◆ Source document
Adding back runtime
On 10/07/2018 8:45 AM, Alex Menkov wrote:
+1
Thanks for looking at this Alex!
couple minor notes (no need to resend review)
Webrev updated in place (v3) for others to see.
src/hotspot/os/linux/os_linux.cpp
please replace
5581 }
5582 else {
with
} else {
Done.
test/hotspot/jtreg/runtime/jni/terminatedThread/libterminatedThread.c
please fix error reporting (I suppose you mean "TEST ERROR:
pthread_create failed"/"TEST ERROR: pthread_join failed"):
85 if ((res = pthread_create(&thread, NULL, thread_start, NULL)) !=
0) {
86 fprintf(stderr, "TEST ERROR: pthread_created failed: %s
(%d)\n", strerror(res), res);
87 exit(1);
88 }
89
90 if ((res = pthread_join(thread, NULL)) != 0) {
91 fprintf(stderr, "TEST ERROR: pthread_created failed: %s
(%d)\n", strerror(res), res);
92 exit(1);
93 }
Fixed - well spotted!
Thanks,
David
--alex
On 07/09/2018 15:17, David Holmes wrote:
Thanks Chris!

◆ Required task
Please extend the code review email thread above, starting right after its final sentence.

Excerpt from a dataset
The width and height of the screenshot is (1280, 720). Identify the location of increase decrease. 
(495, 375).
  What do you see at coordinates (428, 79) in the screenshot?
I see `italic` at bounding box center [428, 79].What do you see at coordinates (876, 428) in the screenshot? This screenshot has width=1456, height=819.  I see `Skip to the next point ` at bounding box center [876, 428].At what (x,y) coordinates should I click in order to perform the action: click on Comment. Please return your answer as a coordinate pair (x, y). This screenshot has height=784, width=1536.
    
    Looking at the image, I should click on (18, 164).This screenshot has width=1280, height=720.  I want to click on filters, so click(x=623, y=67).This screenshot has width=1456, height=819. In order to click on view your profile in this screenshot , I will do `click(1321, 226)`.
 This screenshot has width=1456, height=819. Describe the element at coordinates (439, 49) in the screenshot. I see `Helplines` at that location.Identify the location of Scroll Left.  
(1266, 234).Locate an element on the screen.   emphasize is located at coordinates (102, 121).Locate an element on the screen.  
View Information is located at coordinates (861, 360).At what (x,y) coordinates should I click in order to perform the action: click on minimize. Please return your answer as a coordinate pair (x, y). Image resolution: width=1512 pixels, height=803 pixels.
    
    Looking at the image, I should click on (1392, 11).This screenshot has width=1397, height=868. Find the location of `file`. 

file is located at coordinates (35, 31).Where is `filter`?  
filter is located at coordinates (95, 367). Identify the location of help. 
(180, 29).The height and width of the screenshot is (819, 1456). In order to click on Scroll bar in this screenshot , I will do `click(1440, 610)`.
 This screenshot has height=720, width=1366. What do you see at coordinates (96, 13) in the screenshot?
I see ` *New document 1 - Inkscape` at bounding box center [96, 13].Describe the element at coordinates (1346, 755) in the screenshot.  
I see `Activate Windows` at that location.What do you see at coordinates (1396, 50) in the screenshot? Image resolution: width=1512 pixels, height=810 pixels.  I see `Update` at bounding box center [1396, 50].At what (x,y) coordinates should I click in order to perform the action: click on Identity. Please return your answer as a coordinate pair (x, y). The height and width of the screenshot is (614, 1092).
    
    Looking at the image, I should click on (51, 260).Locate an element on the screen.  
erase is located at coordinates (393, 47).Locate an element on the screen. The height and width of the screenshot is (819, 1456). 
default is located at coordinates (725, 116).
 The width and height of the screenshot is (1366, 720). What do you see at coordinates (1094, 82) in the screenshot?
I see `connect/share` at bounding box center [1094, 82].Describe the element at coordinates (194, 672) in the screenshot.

◆ Expected answer
Can I please get a second review.
David
On 10/07/2018 7:50 AM, Chris Plummer wrote:
On 7/9/18 2:41 PM, David Holmes wrote:
Hi Chris,
On 10/07/2018 4:22 AM, Chris Plummer wrote:
Hi David,
Would it be better to problem list this test on solaris using
JDK-8156708. That way when JDK-8156708 is fixed it can come off the
problem list and start executing on solaris.
JDK-8156708 is already fixed - it's a dup of JDK-8154715. We could
only fix this for VM created threads. The general problem of TLS
destructors looping if a thread terminates without detaching from
the VM is not solvable - other than by not using TLS in the VM.
Ok, I misunderstood your comments in the test.
Changes look fine.
Chris
Thanks,
David
thanks,
Chris
On 7/8/18 4:58 PM, David Holmes wrote:
tl;dr skip the new regression test on Solaris
New webrev:
http://cr.openjdk.java.net/~dholmes/8205878/webrev.v3/
This excludes the test from running on Solaris, so the makefile
doesn't bother compiling this native test and the Java part of the
test adds:
! * @requires os.family != "windows" & os.family != "solaris"
* @summary Basic test of Thread and ThreadMXBean queries on a
natively
* attached thread that has failed to detach before
terminating.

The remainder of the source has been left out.